▶ [DATASET RECORDS]:
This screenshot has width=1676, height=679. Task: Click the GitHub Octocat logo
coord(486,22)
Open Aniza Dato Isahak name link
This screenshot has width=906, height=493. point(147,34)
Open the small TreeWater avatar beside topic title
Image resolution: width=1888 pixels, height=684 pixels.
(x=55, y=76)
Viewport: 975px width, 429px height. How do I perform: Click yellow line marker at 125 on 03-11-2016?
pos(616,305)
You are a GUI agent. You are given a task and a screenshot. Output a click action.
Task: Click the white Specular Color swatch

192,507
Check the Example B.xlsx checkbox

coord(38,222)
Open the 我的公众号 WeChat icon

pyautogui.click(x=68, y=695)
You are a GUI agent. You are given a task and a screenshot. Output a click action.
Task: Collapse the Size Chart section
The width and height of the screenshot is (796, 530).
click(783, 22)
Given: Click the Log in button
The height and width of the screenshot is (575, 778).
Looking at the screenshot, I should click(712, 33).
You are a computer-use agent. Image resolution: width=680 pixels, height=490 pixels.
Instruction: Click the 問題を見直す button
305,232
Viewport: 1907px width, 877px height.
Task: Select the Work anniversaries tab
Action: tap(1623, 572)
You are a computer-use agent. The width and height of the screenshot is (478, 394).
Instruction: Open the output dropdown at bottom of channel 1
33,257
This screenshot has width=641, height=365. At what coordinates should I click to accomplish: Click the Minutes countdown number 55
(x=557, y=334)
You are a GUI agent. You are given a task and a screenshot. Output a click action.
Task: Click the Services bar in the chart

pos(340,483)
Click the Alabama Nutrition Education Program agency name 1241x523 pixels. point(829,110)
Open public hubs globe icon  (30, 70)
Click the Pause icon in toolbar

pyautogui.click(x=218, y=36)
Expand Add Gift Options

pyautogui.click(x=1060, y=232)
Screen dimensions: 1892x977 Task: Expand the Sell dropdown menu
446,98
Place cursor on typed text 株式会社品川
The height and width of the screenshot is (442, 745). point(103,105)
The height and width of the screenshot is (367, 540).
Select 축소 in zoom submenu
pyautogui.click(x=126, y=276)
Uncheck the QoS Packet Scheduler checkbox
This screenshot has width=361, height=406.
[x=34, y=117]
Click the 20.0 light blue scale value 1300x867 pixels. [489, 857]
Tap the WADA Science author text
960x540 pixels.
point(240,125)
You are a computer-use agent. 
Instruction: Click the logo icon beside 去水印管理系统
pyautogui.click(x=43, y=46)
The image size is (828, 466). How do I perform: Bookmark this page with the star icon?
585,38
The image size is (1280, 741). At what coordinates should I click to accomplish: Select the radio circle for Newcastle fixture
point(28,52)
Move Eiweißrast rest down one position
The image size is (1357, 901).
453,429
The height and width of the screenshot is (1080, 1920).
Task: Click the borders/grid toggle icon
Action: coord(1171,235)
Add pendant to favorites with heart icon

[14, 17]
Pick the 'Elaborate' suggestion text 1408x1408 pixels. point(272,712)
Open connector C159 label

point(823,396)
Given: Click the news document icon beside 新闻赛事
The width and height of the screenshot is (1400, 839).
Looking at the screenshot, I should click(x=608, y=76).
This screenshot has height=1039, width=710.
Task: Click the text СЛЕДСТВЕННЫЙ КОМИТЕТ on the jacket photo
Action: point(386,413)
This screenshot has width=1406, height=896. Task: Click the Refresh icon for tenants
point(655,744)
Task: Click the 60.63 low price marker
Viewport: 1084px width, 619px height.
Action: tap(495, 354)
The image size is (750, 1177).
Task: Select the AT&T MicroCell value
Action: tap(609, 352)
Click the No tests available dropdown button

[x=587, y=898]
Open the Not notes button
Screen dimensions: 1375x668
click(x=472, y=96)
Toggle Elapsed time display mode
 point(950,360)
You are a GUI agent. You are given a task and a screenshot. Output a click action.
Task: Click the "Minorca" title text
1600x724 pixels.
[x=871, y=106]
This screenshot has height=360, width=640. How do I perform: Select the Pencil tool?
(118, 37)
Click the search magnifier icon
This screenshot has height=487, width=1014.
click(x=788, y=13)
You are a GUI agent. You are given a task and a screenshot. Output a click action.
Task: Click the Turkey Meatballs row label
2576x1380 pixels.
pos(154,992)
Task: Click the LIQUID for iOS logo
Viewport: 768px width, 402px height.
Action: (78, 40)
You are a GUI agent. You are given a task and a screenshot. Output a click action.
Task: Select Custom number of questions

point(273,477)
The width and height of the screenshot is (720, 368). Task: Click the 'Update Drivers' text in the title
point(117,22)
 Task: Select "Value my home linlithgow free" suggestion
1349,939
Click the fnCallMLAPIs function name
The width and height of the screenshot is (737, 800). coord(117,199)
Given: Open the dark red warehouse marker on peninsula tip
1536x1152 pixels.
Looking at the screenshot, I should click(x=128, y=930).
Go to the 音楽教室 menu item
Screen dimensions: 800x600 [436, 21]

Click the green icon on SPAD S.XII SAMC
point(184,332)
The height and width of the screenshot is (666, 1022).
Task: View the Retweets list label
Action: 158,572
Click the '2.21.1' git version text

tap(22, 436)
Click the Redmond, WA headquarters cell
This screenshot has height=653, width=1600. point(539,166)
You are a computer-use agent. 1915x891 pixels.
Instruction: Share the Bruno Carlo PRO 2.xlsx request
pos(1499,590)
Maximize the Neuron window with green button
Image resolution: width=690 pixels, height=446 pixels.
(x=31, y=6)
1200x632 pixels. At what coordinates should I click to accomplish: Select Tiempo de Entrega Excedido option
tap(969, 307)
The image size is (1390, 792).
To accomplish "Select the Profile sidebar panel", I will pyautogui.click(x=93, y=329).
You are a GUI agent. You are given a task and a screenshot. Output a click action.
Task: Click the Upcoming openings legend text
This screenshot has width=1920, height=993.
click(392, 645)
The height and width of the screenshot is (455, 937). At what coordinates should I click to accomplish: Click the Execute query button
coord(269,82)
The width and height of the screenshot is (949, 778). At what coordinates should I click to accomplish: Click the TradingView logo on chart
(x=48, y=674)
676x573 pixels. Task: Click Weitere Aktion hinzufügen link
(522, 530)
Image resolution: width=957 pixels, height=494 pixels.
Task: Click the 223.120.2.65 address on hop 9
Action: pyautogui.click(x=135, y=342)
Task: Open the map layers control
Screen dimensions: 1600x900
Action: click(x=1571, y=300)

▶ [EXERCISE DESCRIPTION]: Only a number is expected here: the tally of lines above that contain "computer". Please write nothing more.

▶ [TASK RESULT]: 4